**Given instruction**.
Rewrite each line of the material below as one string in a JSON list, skipping blank lines.

Word and element location material
------------------------------------------------
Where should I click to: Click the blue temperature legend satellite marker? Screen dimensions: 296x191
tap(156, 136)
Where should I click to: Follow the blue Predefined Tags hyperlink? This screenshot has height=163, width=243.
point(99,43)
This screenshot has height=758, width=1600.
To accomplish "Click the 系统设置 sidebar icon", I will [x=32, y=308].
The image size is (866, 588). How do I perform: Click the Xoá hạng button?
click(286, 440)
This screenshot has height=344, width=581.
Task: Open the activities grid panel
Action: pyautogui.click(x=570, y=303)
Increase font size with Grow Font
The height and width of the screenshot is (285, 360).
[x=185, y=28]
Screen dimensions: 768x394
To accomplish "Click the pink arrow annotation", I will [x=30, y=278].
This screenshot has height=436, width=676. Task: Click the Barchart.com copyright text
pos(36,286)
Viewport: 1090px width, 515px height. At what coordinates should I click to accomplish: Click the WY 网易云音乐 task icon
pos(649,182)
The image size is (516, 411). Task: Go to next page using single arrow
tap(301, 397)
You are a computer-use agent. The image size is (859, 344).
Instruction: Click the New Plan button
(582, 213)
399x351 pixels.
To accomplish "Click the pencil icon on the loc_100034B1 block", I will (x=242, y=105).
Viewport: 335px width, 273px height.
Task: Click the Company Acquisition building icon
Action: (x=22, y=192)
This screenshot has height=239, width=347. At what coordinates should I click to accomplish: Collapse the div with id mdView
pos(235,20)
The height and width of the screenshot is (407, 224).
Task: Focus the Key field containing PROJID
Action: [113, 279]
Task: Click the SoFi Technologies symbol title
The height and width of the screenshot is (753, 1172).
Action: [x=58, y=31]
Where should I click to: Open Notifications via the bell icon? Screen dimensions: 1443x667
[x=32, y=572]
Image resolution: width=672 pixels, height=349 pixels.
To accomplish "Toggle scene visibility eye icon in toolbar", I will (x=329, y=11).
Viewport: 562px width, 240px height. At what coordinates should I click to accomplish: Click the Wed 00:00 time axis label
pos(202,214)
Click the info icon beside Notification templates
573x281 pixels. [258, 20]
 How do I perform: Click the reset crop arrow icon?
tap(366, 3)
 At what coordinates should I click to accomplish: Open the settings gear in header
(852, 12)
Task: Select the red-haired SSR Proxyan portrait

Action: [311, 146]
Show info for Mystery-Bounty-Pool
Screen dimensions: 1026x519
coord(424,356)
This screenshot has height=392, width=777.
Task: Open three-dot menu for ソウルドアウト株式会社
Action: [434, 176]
------------------------------------------------
**Response**.
[
  "Where should I click to: Click the blue temperature legend satellite marker? Screen dimensions: 296x191",
  "tap(156, 136)",
  "Where should I click to: Follow the blue Predefined Tags hyperlink? This screenshot has height=163, width=243.",
  "point(99,43)",
  "This screenshot has height=758, width=1600.",
  "To accomplish \"Click the 系统设置 sidebar icon\", I will [x=32, y=308].",
  "The image size is (866, 588). How do I perform: Click the Xoá hạng button?",
  "click(286, 440)",
  "This screenshot has height=344, width=581.",
  "Task: Open the activities grid panel",
  "Action: pyautogui.click(x=570, y=303)",
  "Increase font size with Grow Font",
  "The height and width of the screenshot is (285, 360).",
  "[x=185, y=28]",
  "Screen dimensions: 768x394",
  "To accomplish \"Click the pink arrow annotation\", I will [x=30, y=278].",
  "This screenshot has height=436, width=676. Task: Click the Barchart.com copyright text",
  "pos(36,286)",
  "Viewport: 1090px width, 515px height. At what coordinates should I click to accomplish: Click the WY 网易云音乐 task icon",
  "pos(649,182)",
  "The image size is (516, 411). Task: Go to next page using single arrow",
  "tap(301, 397)",
  "You are a computer-use agent. The image size is (859, 344).",
  "Instruction: Click the New Plan button",
  "(582, 213)",
  "399x351 pixels.",
  "To accomplish \"Click the pencil icon on the loc_100034B1 block\", I will (x=242, y=105).",
  "Viewport: 335px width, 273px height.",
  "Task: Click the Company Acquisition building icon",
  "Action: (x=22, y=192)",
  "This screenshot has height=239, width=347. At what coordinates should I click to accomplish: Collapse the div with id mdView",
  "pos(235,20)",
  "The height and width of the screenshot is (407, 224).",
  "Task: Focus the Key field containing PROJID",
  "Action: [113, 279]",
  "Task: Click the SoFi Technologies symbol title",
  "The height and width of the screenshot is (753, 1172).",
  "Action: [x=58, y=31]",
  "Where should I click to: Open Notifications via the bell icon? Screen dimensions: 1443x667",
  "[x=32, y=572]",
  "Image resolution: width=672 pixels, height=349 pixels.",
  "To accomplish \"Toggle scene visibility eye icon in toolbar\", I will (x=329, y=11).",
  "Viewport: 562px width, 240px height. At what coordinates should I click to accomplish: Click the Wed 00:00 time axis label",
  "pos(202,214)",
  "Click the info icon beside Notification templates",
  "573x281 pixels. [258, 20]",
  " How do I perform: Click the reset crop arrow icon?",
  "tap(366, 3)",
  " At what coordinates should I click to accomplish: Open the settings gear in header",
  "(852, 12)",
  "Task: Select the red-haired SSR Proxyan portrait",
  "Action: [311, 146]",
  "Show info for Mystery-Bounty-Pool",
  "Screen dimensions: 1026x519",
  "coord(424,356)",
  "This screenshot has height=392, width=777.",
  "Task: Open three-dot menu for ソウルドアウト株式会社",
  "Action: [434, 176]"
]